The ocean is acidifying and coral reefs are dying. And it will only get worse until we rein in our emissions
The glistening back of a whale sends ripples across the surface of the Arctic Ocean. Terns wheel overhead, while in the crisp, clear water beneath, tiny translucent sea snails flap their feet like butterfly wings against a shimmering backdrop of fish. The ocean is boundless, timeless and about as far away from Man as it’s possible to get. But not far enough.
The waters of the Arctic are changing faster than anywhere else on the planet. Glaciers are melting ever quicker and the sea ice is retreating, but these are only the physical effects of the fumes pouring from humanity’s smokestack. Our emissions are shifting the ocean’s chemistry too, and the combination is shaking the very foundations of its biology.
Just as ocean currents encircle the world, so too will these transformations. By mid-century the reefs shielding the Maldives will be eroding faster than they can grow. And out beyond the reefs’ ash-grey remains, a still more sinister threat will be reaching up from the depths.
Standing on a clifftop gazing out at the wild sea, it’s easy to feel the ocean’s power to recharge. Marine life is at once the lungs and the kidneys of the planet, providing half its oxygen, recycling its nutrients and absorbing its waste.
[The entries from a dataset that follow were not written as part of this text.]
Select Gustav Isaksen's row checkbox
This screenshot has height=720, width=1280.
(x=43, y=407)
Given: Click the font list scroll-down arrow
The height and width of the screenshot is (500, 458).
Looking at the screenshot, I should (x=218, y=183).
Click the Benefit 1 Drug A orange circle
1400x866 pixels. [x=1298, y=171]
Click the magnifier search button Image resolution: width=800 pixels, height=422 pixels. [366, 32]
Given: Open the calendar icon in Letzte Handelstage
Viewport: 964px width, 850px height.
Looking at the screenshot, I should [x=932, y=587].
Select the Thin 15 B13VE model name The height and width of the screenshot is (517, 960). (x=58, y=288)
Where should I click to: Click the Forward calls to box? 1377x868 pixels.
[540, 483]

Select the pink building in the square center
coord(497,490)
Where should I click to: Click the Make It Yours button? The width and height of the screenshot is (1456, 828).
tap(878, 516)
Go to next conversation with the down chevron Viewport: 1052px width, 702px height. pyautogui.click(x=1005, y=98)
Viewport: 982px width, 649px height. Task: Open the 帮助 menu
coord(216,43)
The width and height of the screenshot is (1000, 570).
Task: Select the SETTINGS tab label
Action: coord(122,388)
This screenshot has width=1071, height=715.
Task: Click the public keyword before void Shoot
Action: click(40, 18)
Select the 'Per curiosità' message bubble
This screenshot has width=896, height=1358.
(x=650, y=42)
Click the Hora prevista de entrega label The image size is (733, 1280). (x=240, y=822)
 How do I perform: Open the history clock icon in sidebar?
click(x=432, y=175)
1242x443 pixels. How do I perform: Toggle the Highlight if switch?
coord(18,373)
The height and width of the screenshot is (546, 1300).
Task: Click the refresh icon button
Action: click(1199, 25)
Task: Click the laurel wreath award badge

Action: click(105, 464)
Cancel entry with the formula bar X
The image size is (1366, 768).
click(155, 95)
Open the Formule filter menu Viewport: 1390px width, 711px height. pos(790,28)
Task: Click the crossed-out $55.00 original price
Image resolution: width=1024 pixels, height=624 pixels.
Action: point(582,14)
Take a deep breath of that fresh sea air, and your chest swells with the scent of ocean life.
If the UN summit in Copenhagen ends with more half-hearted commitments, come the middle of the century you — and the other 80 per cent of the world’s population who live within 100km of the coast — had better think twice before drinking in that sea breeze. The characteristic scent is the product of microscopic, surface-dwelling plankton, but rival species are on the rise. A lungful of their fragrance leaves not the feeling of freedom but toxic irritation.